Saturday, March 11, 2006

Fusion power out of our reach?

You may remember the movie "Back to the Future". At the end of it, "Doc" Brown returns from the future with his time machine, asking Marty to join in. As the car needs refueling for the flux capacitor, Doc puts some organic rubbish into the new Mr Fusion. They are ready to return to 2015.

We already know that 2000 was far away from what most of us expected to be when we were kids (and from what our parents expected too!). It's not surprising that nobody believes that Mr Fusion will be here in 9 years from now. But, sincerely, does anyone believe that we will have a single fusion plant in operation by 2015?

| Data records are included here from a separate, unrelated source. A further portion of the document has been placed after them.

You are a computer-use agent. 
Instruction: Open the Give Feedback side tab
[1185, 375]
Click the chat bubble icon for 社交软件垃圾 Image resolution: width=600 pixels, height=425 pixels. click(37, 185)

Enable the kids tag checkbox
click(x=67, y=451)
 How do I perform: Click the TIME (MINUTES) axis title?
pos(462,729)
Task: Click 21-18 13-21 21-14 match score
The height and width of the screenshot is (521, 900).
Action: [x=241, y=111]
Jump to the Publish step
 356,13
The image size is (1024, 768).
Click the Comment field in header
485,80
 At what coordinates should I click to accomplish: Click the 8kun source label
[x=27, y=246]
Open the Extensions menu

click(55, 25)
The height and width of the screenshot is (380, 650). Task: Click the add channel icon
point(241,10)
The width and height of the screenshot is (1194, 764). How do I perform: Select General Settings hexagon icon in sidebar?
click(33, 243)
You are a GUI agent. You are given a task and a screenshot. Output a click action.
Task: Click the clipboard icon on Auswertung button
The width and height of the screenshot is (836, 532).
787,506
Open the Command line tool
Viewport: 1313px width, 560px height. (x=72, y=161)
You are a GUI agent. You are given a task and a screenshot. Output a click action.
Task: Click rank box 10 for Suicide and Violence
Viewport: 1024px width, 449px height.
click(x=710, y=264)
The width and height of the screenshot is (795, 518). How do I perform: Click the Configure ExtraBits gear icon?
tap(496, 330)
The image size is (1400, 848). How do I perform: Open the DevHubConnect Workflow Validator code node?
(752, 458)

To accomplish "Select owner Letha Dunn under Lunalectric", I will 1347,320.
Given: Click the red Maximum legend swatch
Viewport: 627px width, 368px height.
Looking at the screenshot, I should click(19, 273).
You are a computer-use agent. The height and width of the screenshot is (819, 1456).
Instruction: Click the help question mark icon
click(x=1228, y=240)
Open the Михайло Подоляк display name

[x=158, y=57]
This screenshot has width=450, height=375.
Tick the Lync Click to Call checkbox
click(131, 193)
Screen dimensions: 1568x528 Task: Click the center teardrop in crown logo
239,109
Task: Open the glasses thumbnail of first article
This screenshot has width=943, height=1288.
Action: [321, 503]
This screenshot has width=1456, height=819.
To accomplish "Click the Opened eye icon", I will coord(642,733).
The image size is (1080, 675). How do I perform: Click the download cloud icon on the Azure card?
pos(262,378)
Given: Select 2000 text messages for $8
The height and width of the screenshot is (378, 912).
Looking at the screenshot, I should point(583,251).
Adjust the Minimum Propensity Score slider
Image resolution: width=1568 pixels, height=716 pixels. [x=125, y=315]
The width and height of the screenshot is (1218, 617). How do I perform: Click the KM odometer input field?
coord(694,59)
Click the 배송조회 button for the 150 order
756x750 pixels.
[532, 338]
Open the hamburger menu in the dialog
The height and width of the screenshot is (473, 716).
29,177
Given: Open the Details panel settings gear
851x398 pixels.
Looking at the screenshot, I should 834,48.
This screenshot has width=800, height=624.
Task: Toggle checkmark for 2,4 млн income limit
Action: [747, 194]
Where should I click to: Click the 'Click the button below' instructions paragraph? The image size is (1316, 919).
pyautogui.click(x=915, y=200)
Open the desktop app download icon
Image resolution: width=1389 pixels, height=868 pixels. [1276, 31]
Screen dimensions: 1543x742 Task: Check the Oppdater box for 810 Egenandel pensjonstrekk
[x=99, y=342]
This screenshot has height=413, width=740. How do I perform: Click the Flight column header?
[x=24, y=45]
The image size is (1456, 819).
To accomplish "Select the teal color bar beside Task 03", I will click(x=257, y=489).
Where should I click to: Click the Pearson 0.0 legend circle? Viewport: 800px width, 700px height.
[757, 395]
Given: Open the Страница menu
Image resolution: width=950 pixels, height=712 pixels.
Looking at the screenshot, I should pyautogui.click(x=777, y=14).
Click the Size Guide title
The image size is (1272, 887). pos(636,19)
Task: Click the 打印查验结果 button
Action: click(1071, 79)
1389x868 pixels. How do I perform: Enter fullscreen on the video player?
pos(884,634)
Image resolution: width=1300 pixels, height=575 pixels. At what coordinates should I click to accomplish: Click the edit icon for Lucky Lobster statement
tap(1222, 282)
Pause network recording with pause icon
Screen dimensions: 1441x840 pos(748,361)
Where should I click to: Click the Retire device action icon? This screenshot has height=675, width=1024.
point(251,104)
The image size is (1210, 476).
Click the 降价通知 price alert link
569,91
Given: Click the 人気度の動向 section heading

It's sad that expert people on this matter believe that usable fusion power is out of our reach.

This week we could read two discouraging comments on fusion power in top level scientific journals. Science has published a policy forum article titled "Fusion Power: Will It Ever Come?" that, at least for me, gives a devastating overview about the prospects of energy production through hot fusion. The report states that, contrarily to the reasonably fast transition to power plants in the case of fission power, fusion seems now almost as far from practical use as it was in the 1950's. Even for deuterium-tritium fusion, the combination that requires less energy, temperatures of 100 million Kelvin are required. Apart from the temperature requirements, a lot of tough technical needs have to be met together:

  • Massive absorbing blankets (to generate tritium and filter neutrons).
  • Tolerance to structural damage.
  • Extremely high vacuum.
  • Radiation shielding.
  • Tolerance to stresses from thermal cycling.
  • High performance remotely controlled equipment.
  • Magnetic field windings.
  • Cryogenic system to keep the superconductivity of the magnetic system.
To meet all this requirements in a practical way doesn't seem reasonable. All the fusion plant designs that have been made use extrapolations to calculate output. Even worse, the cost of the energy generated would be far from current prices, even if those extrapolations prove true.
Others may keep their hope, but hot fusion is something I don't expect to work anymore.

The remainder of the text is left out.